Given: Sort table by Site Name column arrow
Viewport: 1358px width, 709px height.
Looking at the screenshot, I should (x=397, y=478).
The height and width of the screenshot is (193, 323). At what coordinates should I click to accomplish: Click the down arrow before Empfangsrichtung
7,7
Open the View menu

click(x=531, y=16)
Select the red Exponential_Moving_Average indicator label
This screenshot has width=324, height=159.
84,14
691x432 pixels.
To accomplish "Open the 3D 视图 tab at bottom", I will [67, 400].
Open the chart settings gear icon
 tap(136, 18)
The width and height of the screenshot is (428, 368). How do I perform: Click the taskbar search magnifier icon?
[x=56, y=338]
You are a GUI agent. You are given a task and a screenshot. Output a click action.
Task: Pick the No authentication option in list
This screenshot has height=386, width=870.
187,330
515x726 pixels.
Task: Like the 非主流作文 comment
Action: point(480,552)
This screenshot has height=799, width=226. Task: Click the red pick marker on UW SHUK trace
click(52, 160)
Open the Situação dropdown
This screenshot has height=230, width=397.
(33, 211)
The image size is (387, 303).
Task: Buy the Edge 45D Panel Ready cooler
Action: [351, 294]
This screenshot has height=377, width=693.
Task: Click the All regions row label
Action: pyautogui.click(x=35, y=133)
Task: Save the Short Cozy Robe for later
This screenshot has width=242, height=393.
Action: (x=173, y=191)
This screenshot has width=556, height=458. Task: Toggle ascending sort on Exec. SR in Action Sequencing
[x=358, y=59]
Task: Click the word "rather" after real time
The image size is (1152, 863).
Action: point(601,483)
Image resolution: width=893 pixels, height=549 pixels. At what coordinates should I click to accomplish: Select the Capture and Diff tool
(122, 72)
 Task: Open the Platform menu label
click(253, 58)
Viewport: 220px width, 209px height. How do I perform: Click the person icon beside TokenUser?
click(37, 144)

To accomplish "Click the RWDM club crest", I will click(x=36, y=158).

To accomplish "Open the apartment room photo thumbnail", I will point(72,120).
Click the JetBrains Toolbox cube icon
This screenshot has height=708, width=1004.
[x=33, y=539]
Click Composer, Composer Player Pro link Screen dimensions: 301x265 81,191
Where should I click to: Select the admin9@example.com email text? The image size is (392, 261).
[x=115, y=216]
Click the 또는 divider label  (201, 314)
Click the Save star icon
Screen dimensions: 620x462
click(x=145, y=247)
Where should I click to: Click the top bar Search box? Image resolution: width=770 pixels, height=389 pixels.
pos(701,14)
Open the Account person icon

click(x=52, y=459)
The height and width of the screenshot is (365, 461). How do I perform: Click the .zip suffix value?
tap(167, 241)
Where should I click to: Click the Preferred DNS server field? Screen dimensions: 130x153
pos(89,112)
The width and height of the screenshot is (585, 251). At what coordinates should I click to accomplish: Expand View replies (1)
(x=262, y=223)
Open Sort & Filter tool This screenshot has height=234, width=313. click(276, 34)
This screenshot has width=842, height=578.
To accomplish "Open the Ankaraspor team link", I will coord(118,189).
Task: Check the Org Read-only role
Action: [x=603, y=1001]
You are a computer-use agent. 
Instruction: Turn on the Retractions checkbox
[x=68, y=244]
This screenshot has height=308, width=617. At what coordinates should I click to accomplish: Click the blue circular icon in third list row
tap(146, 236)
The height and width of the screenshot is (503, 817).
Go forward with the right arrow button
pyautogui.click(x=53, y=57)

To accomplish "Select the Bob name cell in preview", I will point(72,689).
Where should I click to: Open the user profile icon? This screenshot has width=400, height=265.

━━━━━━━━━━━━━━━━

■ WHAT THE TASK ASKS
Please determine how many lines in the entries contain the word "agent" and answer with the number alone.

■ WRITTEN SOLUTION
2